Consigne —
Recopiez à l'identique et en entier le texte ci-dessous sur la Beauté.

##### Bloc de texte #####

Obédience : NC | Loge : NC | 16/04/2000 |
La
Beauté "On ne voit bien qu'avec le cœur, l'essentiel est invisible pour les yeux..." Saint Exupéry Nous avons tout d'abord exploré le célèbre Sagesse - Force - Beauté et pour les SS\ ou les FF\ qui travaillent au Rite Ecossais Ancien Accepté, il y a beaucoup d'évidences mais aussi beaucoup de questions. Certains pensent qu'ils faut de la Force pour arriver à la connaissance, puis à la Sagesse afin d'apercevoir la Beauté. Mais la beauté ou une beauté ? Est-elle toujours la même ou est-elle évolutive, suit-elle le parcours des éternels Apprentis que nous sommes ? Chercher la Beauté n'est-ce pas chercher la Vérité, la perfection? Si oui, un Maçon est éternellement sur le chemin de La Vérité, de la perfection. Ce chemin devrait donc s'embellir avec les progrès réalisés. Comme
tout symbole
qui se respecte, ce ternaire nous a permis de faire évoluer
le fil de nos
réflexions très rapidement vers d'autres horizons. Mais pour une construction moderne, par exemple, trouverait-on une façade en aluminium belle? Et
là, nous
sentons bien que ce sujet ne peut être enfermé
dans un simple symbole à couvert
de nos Temples et restreint à un "usage"

##### Liste des données #####

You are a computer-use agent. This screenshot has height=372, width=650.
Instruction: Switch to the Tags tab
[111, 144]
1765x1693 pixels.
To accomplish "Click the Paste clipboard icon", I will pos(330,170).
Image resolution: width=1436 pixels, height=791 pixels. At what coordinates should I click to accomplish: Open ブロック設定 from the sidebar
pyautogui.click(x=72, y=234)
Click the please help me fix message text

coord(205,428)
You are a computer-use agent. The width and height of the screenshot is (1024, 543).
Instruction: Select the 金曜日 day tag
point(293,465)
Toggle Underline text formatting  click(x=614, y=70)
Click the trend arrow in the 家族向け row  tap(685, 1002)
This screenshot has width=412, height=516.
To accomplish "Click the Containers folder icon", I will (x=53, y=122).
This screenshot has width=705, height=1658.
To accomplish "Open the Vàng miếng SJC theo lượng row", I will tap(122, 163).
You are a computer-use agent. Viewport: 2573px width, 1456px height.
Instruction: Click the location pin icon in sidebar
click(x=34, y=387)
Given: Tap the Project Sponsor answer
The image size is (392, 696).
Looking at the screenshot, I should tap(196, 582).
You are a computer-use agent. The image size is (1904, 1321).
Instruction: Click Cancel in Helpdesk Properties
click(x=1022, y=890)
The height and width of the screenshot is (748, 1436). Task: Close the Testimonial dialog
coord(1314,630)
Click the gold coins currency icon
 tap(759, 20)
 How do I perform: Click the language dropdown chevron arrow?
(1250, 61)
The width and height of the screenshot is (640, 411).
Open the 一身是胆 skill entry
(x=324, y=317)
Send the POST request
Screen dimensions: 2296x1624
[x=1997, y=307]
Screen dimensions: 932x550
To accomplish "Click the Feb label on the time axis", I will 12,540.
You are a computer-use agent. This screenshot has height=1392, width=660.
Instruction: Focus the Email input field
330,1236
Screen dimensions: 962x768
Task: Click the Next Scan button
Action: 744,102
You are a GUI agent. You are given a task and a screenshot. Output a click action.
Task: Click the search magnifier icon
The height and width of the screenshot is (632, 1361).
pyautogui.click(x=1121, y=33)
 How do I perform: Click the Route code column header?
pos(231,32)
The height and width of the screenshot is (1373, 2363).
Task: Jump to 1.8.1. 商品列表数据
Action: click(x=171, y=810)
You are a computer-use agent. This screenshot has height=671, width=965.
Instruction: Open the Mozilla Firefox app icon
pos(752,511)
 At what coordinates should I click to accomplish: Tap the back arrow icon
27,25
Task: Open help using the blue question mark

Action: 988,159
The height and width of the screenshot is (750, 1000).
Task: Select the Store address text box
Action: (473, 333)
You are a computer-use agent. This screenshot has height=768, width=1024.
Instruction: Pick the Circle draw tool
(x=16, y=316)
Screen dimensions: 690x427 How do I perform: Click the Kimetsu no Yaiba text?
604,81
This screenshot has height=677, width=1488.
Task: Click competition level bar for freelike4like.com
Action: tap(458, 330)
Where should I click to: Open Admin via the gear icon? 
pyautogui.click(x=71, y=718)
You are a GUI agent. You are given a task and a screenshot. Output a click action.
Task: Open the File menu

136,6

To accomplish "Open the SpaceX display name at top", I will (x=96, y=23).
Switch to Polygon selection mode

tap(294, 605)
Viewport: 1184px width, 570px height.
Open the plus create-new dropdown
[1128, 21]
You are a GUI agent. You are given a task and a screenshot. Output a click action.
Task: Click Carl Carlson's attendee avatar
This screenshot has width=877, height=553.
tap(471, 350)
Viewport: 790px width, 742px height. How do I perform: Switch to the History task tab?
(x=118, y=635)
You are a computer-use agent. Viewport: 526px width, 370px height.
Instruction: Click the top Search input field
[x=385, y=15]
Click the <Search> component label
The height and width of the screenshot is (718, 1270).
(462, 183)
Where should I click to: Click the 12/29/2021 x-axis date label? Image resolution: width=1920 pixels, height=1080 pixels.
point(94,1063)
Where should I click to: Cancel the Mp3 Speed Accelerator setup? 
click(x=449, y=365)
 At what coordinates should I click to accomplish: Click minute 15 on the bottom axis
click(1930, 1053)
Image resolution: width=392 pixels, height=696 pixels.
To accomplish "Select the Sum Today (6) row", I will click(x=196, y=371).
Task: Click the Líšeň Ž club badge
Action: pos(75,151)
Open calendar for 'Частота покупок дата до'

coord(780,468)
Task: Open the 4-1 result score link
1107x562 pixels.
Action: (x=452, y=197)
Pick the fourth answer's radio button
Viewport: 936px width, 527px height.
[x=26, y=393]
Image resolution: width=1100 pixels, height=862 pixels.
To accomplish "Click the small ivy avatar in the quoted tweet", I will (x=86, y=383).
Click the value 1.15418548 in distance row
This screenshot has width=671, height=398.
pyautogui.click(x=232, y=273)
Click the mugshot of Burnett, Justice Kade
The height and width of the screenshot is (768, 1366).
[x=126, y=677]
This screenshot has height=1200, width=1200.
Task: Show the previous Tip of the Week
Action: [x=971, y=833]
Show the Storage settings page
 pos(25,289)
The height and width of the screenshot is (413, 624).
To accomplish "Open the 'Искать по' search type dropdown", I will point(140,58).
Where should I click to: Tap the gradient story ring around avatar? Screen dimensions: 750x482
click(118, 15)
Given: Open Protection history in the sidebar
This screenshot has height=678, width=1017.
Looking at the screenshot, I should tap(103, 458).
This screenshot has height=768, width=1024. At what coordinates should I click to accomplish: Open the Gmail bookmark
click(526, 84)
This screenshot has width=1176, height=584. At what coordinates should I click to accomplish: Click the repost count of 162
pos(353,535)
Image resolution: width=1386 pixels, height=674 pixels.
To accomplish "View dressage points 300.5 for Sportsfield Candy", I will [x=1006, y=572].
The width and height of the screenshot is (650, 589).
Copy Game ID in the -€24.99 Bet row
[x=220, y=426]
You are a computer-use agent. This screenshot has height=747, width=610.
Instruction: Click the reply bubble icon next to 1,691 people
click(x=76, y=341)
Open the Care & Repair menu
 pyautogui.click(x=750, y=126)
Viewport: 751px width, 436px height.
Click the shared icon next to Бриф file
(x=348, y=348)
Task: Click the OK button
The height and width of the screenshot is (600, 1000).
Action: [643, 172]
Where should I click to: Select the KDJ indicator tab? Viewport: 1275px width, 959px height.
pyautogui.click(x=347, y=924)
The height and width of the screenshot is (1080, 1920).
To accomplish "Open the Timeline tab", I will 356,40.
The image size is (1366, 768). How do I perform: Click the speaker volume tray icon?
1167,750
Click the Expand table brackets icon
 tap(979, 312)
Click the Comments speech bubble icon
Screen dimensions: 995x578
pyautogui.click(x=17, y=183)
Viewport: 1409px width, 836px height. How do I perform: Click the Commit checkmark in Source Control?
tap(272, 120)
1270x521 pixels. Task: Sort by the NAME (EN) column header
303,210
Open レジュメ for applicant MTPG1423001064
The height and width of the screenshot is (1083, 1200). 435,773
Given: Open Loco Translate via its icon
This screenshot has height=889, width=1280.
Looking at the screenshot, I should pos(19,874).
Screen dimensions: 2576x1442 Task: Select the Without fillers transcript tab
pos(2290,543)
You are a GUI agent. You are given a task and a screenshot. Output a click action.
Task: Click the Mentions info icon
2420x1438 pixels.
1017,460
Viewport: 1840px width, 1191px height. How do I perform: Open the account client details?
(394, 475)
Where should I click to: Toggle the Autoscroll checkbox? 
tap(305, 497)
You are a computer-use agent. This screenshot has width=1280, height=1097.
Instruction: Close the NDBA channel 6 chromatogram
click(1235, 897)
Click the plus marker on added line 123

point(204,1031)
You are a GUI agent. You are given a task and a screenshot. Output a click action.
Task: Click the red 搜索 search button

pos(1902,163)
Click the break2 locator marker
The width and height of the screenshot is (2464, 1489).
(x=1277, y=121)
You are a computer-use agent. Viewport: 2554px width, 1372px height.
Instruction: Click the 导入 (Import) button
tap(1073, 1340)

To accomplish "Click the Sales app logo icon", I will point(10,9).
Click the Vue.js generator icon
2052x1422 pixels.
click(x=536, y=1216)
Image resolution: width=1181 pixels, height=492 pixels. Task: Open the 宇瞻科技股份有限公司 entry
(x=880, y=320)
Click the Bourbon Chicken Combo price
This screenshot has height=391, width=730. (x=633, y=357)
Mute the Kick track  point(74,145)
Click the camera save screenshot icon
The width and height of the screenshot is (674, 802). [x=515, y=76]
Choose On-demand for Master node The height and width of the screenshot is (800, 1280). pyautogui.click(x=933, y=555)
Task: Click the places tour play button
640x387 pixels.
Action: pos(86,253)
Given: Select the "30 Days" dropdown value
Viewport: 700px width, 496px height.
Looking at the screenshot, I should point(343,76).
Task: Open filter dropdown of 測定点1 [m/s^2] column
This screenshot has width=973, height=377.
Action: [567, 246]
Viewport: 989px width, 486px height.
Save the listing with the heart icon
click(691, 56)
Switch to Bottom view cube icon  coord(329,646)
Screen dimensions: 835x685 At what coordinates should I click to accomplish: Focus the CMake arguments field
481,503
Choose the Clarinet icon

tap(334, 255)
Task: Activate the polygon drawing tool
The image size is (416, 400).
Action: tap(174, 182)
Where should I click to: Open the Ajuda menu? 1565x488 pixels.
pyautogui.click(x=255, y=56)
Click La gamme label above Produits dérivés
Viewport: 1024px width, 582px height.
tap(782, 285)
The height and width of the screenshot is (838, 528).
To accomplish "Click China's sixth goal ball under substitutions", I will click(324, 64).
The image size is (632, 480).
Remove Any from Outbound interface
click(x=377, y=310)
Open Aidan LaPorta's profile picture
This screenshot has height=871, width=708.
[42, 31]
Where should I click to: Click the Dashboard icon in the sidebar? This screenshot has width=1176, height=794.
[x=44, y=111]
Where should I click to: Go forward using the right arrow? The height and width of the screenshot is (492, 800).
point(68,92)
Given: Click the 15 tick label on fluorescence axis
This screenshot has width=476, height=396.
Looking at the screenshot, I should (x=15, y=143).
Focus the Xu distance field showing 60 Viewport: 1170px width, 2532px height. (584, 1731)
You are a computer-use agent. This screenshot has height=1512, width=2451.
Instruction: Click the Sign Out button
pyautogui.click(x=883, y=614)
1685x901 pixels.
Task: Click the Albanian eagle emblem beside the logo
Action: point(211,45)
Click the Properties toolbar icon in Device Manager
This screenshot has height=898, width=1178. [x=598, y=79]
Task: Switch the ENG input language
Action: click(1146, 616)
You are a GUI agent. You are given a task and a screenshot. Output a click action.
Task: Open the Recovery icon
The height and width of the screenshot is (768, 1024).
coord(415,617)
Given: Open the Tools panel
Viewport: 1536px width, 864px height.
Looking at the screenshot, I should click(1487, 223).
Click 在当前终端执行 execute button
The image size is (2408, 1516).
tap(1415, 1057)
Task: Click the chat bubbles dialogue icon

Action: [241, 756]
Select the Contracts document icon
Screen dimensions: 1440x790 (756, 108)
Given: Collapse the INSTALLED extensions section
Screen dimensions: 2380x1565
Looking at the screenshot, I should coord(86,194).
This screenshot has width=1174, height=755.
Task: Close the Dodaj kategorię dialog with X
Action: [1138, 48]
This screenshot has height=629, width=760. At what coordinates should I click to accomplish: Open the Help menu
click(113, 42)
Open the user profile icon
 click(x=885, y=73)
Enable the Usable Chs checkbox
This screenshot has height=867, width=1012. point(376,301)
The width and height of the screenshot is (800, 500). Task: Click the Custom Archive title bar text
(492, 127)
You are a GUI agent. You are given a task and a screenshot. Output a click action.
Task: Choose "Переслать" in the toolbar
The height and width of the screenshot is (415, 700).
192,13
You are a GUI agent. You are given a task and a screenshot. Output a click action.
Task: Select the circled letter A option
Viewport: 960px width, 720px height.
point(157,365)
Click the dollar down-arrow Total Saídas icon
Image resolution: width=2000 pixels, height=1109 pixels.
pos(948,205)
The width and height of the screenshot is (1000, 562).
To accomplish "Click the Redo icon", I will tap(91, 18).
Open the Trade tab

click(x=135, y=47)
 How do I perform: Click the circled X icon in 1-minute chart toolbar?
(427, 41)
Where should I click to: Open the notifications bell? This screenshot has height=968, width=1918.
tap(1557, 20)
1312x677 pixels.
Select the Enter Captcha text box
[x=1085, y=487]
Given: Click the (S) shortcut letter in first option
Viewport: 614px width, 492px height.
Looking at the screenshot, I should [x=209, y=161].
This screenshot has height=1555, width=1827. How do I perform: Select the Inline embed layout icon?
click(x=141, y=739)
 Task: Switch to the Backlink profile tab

#####

Résultat attendu —
Obédience : NC | Loge : NC | 16/04/2000 |
La
Beauté "On ne voit bien qu'avec le cœur, l'essentiel est invisible pour les yeux..." Saint Exupéry Nous avons tout d'abord exploré le célèbre Sagesse - Force - Beauté et pour les SS\ ou les FF\ qui travaillent au Rite Ecossais Ancien Accepté, il y a beaucoup d'évidences mais aussi beaucoup de questions. Certains pensent qu'ils faut de la Force pour arriver à la connaissance, puis à la Sagesse afin d'apercevoir la Beauté. Mais la beauté ou une beauté ? Est-elle toujours la même ou est-elle évolutive, suit-elle le parcours des éternels Apprentis que nous sommes ? Chercher la Beauté n'est-ce pas chercher la Vérité, la perfection? Si oui, un Maçon est éternellement sur le chemin de La Vérité, de la perfection. Ce chemin devrait donc s'embellir avec les progrès réalisés. Comme
tout symbole
qui se respecte, ce ternaire nous a permis de faire évoluer
le fil de nos
réflexions très rapidement vers d'autres horizons. Mais pour une construction moderne, par exemple, trouverait-on une façade en aluminium belle? Et
là, nous
sentons bien que ce sujet ne peut être enfermé
dans un simple symbole à couvert
de nos Temples et restreint à un "usage"